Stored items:
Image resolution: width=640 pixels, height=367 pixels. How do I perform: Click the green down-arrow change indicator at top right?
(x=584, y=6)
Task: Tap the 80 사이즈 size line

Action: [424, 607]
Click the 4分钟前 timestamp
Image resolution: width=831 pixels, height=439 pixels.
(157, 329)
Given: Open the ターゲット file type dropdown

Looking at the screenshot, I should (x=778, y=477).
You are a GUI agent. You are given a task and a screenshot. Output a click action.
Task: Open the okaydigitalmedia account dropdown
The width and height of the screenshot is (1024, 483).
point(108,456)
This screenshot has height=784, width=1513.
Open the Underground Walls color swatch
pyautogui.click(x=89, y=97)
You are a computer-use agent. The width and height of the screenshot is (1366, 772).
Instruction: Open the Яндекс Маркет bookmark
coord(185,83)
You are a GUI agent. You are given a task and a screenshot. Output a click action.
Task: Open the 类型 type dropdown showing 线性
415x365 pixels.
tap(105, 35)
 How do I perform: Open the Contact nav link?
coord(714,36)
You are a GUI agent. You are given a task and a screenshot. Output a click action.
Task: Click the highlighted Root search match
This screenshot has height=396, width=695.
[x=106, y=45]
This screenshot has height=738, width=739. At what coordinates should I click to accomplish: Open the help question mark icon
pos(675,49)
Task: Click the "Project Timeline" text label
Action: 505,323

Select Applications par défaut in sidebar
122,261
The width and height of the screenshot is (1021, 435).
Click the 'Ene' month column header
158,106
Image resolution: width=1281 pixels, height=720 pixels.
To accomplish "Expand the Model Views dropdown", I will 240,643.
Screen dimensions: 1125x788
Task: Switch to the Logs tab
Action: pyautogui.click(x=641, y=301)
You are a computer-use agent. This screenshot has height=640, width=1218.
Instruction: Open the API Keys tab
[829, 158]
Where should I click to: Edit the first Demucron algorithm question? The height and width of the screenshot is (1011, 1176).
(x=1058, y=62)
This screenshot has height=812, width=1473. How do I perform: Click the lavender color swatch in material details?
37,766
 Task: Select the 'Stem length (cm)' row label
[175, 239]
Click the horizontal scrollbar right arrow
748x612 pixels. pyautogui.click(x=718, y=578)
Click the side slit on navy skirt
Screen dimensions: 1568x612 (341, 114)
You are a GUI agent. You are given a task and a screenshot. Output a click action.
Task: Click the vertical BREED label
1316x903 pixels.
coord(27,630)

ACTION ITEM
In the records above, find the line containing "Task: Click the highlighted Root search match" and print it and every later line exactly, through the last one.

ANSWER SECTION
Task: Click the highlighted Root search match
This screenshot has height=396, width=695.
[x=106, y=45]
This screenshot has height=738, width=739. At what coordinates should I click to accomplish: Open the help question mark icon
pos(675,49)
Task: Click the "Project Timeline" text label
Action: 505,323

Select Applications par défaut in sidebar
122,261
The width and height of the screenshot is (1021, 435).
Click the 'Ene' month column header
158,106
Image resolution: width=1281 pixels, height=720 pixels.
To accomplish "Expand the Model Views dropdown", I will 240,643.
Screen dimensions: 1125x788
Task: Switch to the Logs tab
Action: pyautogui.click(x=641, y=301)
You are a computer-use agent. This screenshot has height=640, width=1218.
Instruction: Open the API Keys tab
[829, 158]
Where should I click to: Edit the first Demucron algorithm question? The height and width of the screenshot is (1011, 1176).
(x=1058, y=62)
This screenshot has height=812, width=1473. How do I perform: Click the lavender color swatch in material details?
37,766
 Task: Select the 'Stem length (cm)' row label
[175, 239]
Click the horizontal scrollbar right arrow
748x612 pixels. pyautogui.click(x=718, y=578)
Click the side slit on navy skirt
Screen dimensions: 1568x612 (341, 114)
You are a GUI agent. You are given a task and a screenshot. Output a click action.
Task: Click the vertical BREED label
1316x903 pixels.
coord(27,630)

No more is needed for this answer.